■ **WHAT IS REQUIRED**:
Go over the records and copy every line with the string "Accessibility".

(Items listed in a dataset)
──────
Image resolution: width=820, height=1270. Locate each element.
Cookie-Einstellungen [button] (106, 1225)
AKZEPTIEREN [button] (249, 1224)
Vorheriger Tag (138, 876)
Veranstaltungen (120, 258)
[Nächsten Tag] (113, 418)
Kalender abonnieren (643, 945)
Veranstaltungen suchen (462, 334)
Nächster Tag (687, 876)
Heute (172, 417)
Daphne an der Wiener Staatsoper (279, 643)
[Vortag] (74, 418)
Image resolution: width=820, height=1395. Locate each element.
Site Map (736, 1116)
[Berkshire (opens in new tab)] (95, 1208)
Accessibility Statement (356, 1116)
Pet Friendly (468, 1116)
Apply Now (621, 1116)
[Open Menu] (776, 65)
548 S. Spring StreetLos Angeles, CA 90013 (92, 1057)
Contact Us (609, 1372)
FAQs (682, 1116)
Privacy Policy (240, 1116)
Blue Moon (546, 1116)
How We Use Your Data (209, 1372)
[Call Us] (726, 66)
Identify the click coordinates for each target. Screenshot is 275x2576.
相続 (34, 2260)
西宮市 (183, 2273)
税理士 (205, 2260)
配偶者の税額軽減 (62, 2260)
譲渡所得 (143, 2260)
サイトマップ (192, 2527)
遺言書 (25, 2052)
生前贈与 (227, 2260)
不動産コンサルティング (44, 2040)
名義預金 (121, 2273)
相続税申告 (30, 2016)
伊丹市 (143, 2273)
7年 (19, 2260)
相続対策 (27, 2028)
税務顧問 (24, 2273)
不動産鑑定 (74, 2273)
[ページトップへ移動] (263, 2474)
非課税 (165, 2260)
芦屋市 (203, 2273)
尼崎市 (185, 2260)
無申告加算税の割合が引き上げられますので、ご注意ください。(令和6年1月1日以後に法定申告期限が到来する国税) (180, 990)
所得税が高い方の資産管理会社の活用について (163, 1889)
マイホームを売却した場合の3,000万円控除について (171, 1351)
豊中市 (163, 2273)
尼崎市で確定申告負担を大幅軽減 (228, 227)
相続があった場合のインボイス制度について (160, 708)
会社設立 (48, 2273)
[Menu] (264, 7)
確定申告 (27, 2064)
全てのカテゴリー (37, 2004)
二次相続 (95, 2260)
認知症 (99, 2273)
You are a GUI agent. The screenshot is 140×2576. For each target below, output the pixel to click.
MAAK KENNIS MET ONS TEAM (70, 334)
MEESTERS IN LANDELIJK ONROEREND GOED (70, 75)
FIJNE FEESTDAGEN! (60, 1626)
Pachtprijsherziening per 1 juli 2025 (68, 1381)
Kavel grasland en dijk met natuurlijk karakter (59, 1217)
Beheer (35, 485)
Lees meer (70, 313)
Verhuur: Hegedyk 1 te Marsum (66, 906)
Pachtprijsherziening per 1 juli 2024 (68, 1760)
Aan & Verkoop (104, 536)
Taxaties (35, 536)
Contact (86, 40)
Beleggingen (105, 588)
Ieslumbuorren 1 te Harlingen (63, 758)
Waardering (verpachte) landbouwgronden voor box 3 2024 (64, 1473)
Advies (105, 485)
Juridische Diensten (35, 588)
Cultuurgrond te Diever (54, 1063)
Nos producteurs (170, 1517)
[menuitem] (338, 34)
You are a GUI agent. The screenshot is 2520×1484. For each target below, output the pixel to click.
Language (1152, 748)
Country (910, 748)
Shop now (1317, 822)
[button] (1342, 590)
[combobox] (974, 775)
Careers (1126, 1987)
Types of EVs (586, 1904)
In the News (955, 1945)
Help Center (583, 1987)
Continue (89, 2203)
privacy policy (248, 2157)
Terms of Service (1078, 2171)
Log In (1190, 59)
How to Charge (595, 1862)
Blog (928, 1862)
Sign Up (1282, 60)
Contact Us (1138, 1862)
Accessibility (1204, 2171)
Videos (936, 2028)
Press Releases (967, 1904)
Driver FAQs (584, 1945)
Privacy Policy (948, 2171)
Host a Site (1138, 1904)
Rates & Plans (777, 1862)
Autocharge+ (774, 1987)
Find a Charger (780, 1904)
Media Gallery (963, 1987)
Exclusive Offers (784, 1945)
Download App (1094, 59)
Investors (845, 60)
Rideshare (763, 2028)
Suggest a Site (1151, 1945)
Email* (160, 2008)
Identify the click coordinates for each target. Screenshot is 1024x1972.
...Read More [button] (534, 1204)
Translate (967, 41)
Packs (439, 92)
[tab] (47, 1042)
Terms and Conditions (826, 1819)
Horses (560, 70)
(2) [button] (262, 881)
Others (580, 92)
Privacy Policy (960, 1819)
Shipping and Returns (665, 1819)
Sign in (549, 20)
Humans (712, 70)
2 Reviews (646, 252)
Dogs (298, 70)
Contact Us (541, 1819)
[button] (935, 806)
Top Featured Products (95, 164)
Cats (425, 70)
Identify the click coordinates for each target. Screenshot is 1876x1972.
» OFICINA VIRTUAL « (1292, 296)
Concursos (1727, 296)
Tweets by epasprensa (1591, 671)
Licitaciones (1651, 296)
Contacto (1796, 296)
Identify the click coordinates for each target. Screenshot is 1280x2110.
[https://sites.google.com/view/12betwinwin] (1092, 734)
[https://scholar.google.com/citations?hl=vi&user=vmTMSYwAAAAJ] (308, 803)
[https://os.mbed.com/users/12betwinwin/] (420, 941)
──────
■ **RESULT OF THIS EXERCISE**:
Accessibility Statement (356, 1116)
Accessibility (1204, 2171)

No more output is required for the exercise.